FIGURE 6. Two dimensional gel electrophoresis analysis of plasma of apoA-I^-/- mice expressing the WT or mutant forms of apoA-I or the control protein GFP. Agarose gel electrophoresis analysis of plasma of apoA-I^-/- mice expressing the WT apoA-I or the apoA-I[Δ(185-243)] mutant and of purified apoA-I[Δ(185-243)] protein.

The plasma of mice expressing the WT apoA-I (A, B) or the control protein GFP (C) or the carboxy-terminal mutants apoA-I[Δ(185-243)] (D-F), apoA-I[Δ(220-243)] (G-I), apoA-I[Δ(232-243)] (J), apoA-I[E191A/H193A/K195A] (K) were analyzed by two dimensional gel electrophoresis and Western blotting using anti-human apoA-I antibody (A, D, G, J, K) or anti-mouse apoE antibody (B, E, H), as described in Experimental Procedures. Panels F and I show the overlapping of panels D, E and G, H, respectively. Panel L, The plasma of mice expressing the WT apoA-I or the carboxy-terminal mutant apoA-I[Δ(185-243)] and purified apoA-I[Δ(185-243)] protein were analyzed by 0.7% agarose gel electrophoresis followed by Oil Red O neutral lipid staining or Western blotting using a goat polyclonal anti-human apoA-I antibody as described in Experimental Procedures.

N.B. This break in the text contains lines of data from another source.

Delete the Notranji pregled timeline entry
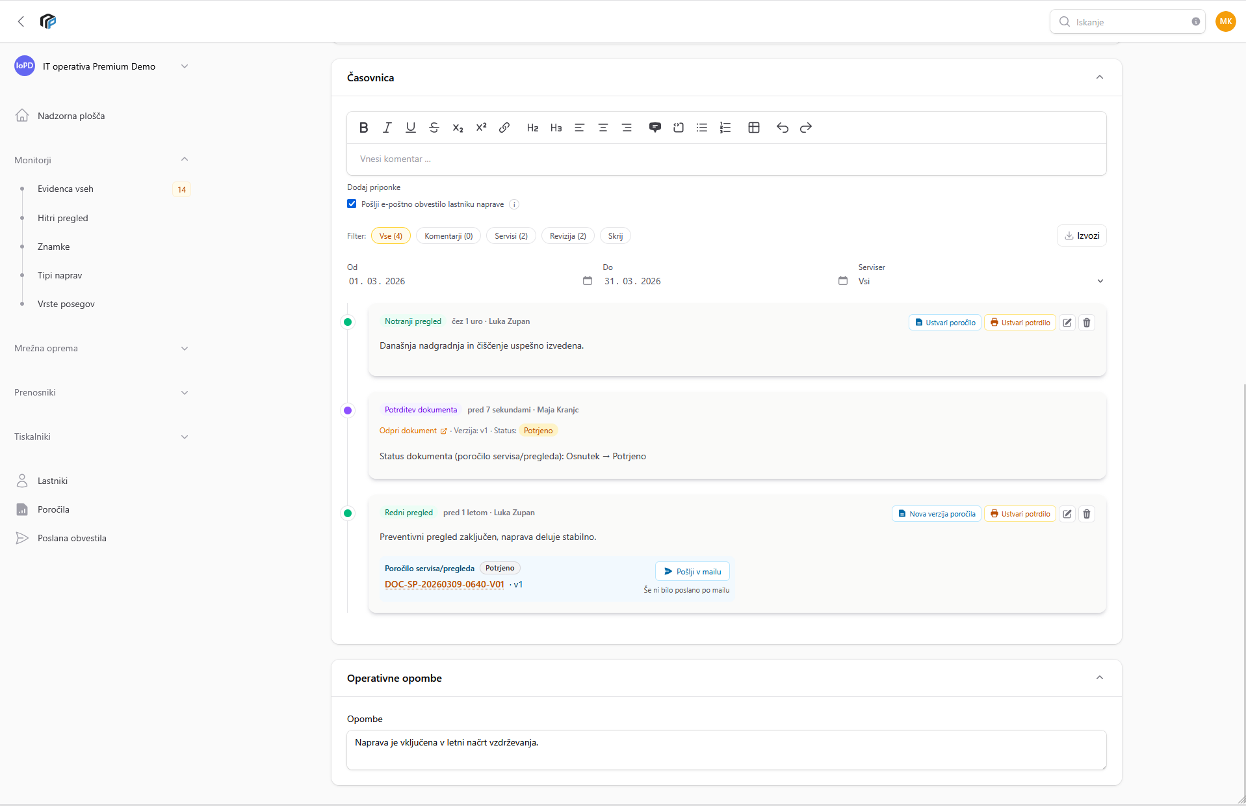(1087, 323)
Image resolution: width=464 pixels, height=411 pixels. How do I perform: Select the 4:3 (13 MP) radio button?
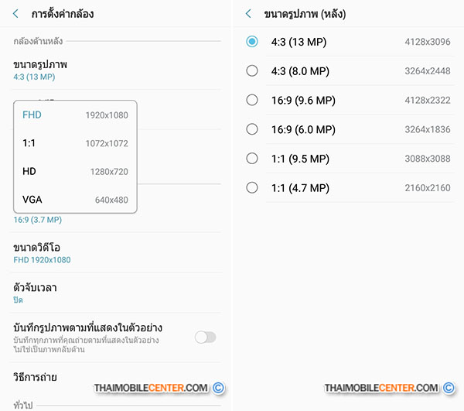tap(252, 42)
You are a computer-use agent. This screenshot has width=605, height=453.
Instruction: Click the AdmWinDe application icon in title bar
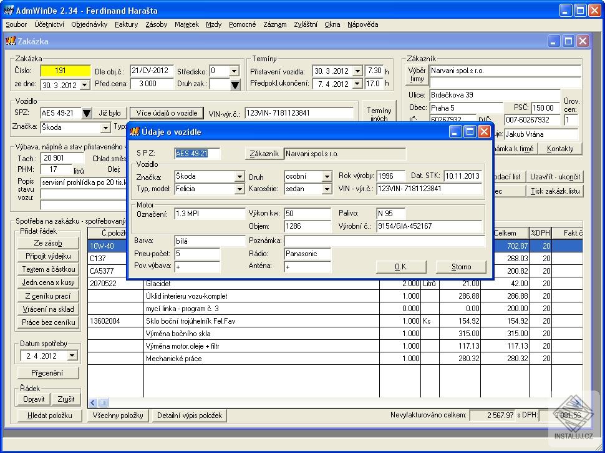pyautogui.click(x=10, y=10)
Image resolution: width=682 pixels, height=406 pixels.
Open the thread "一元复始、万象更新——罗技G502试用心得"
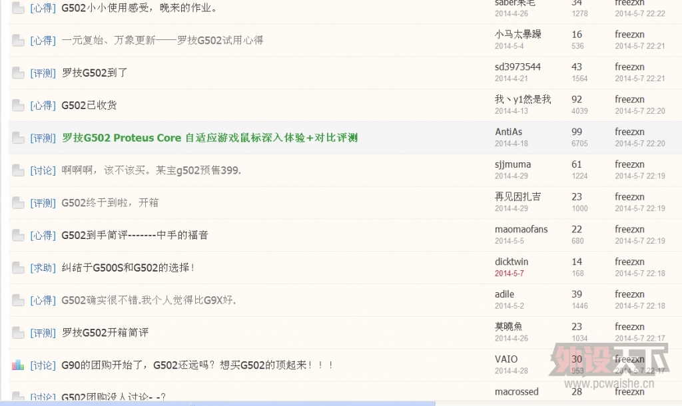point(162,40)
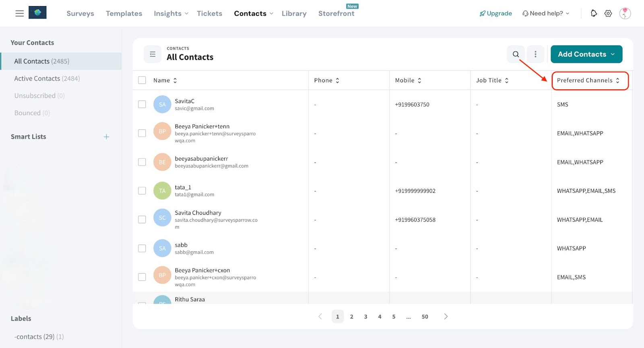Image resolution: width=644 pixels, height=348 pixels.
Task: Click the settings gear icon
Action: coord(608,13)
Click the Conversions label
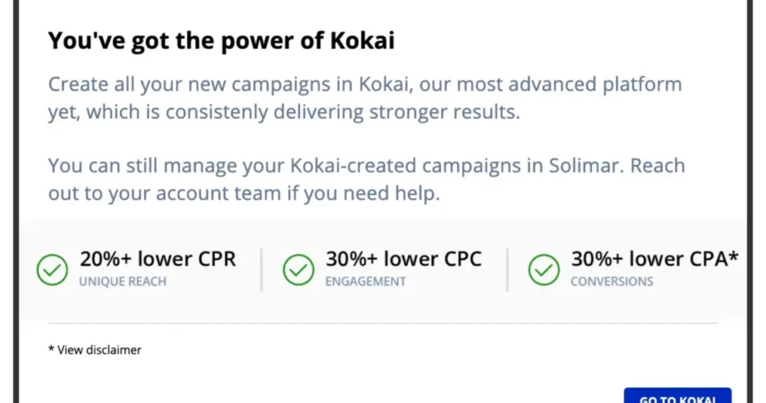The height and width of the screenshot is (403, 766). pyautogui.click(x=612, y=281)
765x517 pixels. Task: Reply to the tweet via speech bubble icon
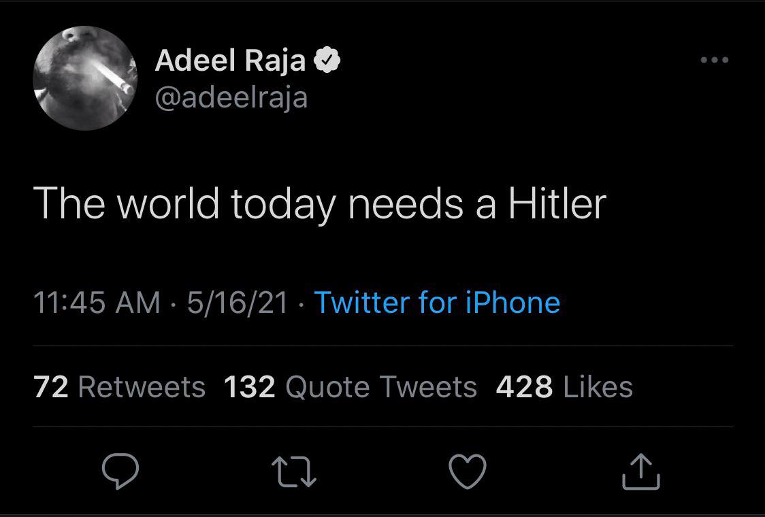[x=121, y=471]
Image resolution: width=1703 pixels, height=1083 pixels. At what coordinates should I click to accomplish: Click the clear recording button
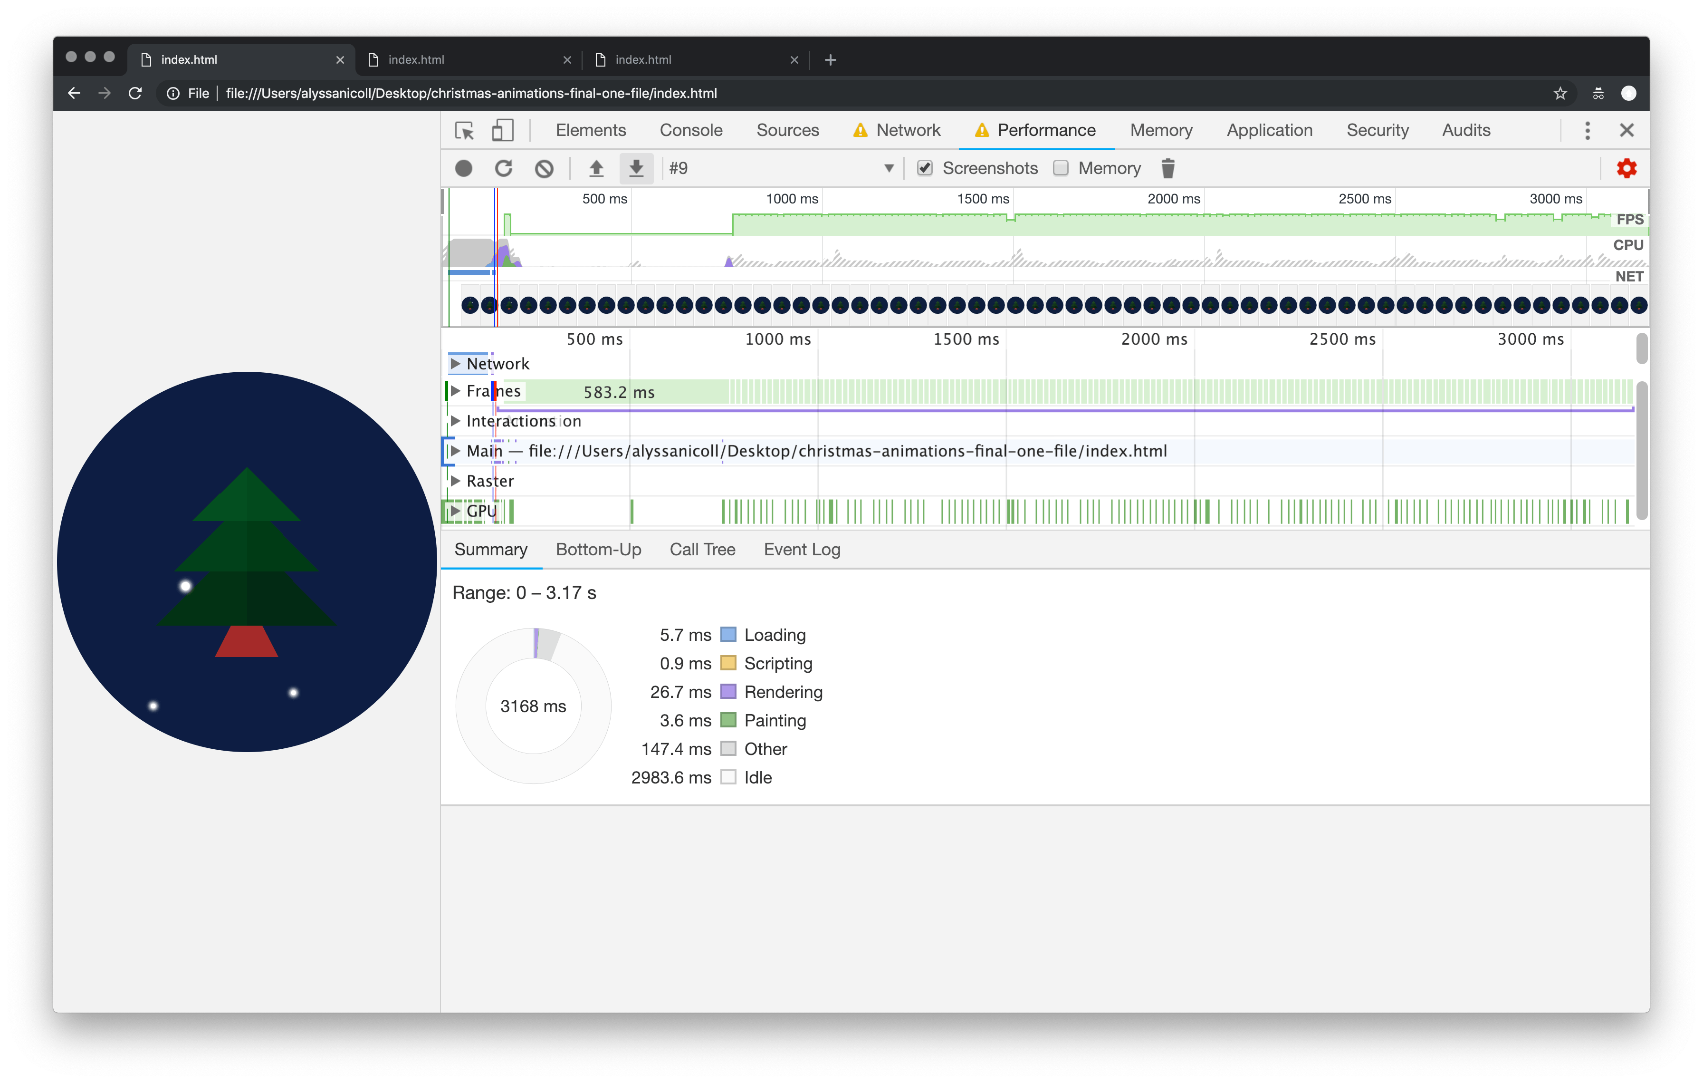click(544, 169)
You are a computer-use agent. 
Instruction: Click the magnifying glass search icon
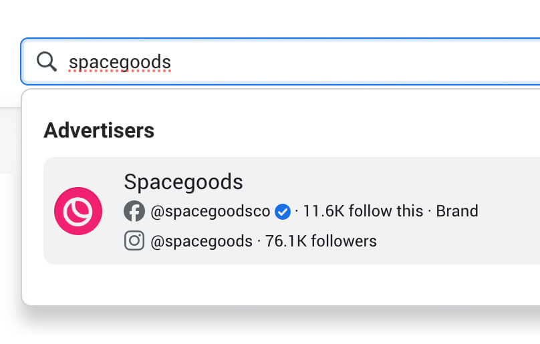(x=46, y=61)
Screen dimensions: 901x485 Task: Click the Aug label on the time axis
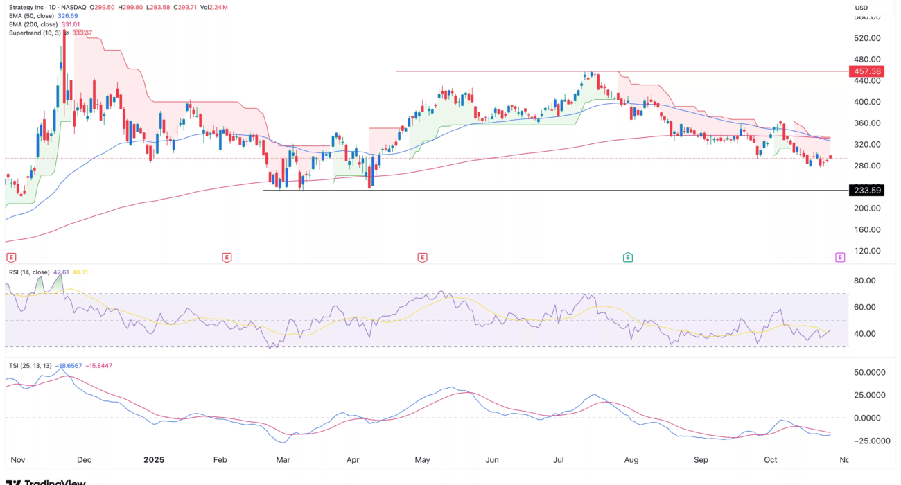[631, 459]
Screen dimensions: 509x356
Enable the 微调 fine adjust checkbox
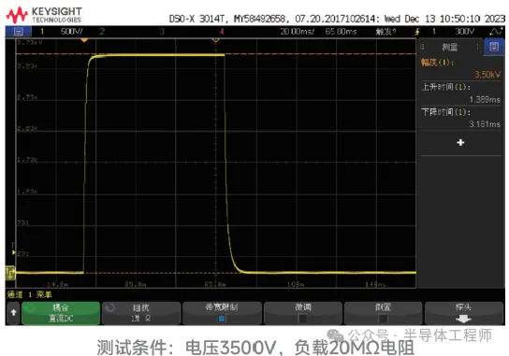(x=302, y=319)
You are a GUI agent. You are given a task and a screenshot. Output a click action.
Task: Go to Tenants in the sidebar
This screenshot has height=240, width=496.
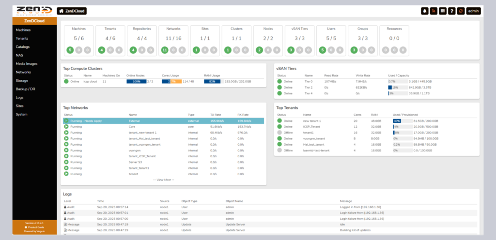(22, 38)

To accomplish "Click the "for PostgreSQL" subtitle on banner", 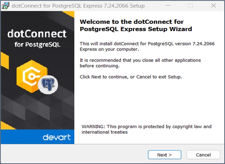I will [37, 45].
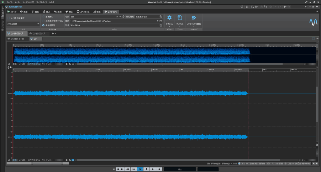Click the grid icon in the top toolbar

click(248, 7)
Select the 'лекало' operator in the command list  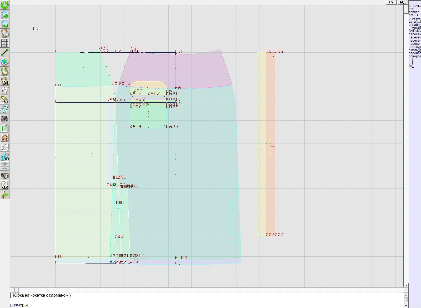coord(414,12)
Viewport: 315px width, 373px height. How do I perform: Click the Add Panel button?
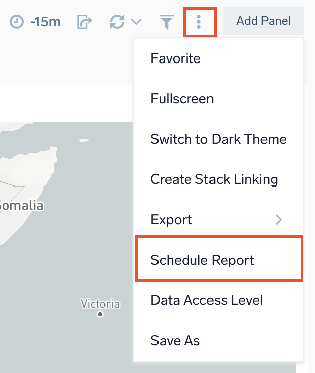(x=264, y=21)
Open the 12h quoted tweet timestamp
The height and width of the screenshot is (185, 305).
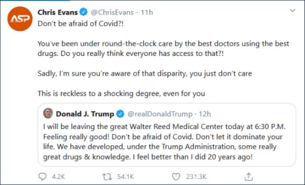coord(205,114)
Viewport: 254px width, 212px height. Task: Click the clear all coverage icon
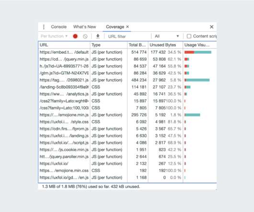[85, 36]
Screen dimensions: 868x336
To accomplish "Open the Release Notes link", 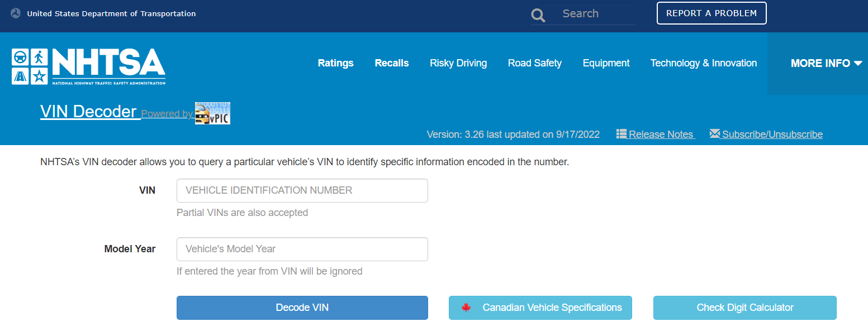I will click(x=661, y=133).
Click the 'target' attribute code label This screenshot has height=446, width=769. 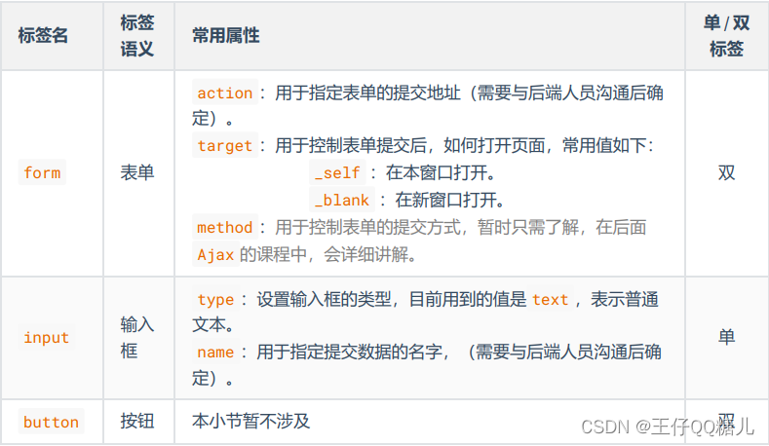pyautogui.click(x=224, y=146)
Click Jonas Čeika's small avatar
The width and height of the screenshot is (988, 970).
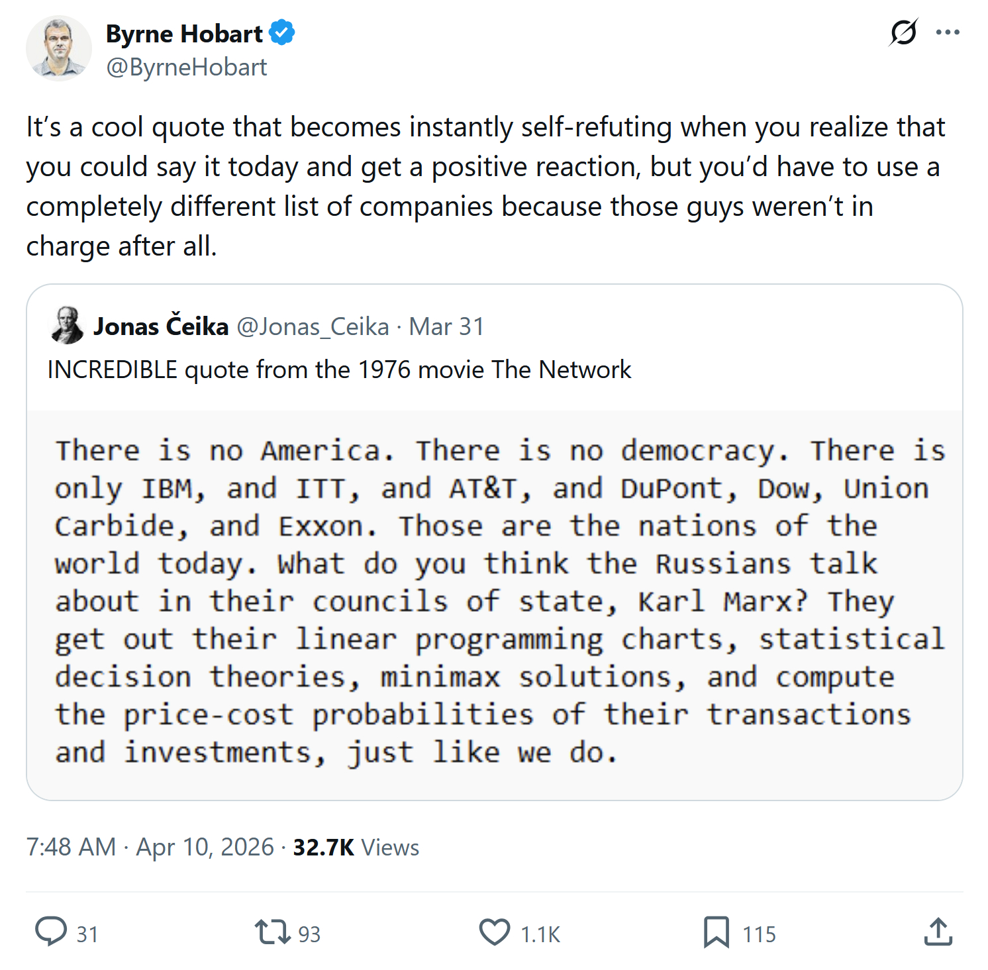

The asterisks indicate preβ- and α-HDL that contain WT apoA-I. The apoA-I[Δ(185-243)] mutant formed particles with faster electrophoretic mobility than the preβ-HDL of WT apoA-I as demonstrated by Western blot analysis, that accumulated significant levels of neutral lipid (bands indicated by arrow).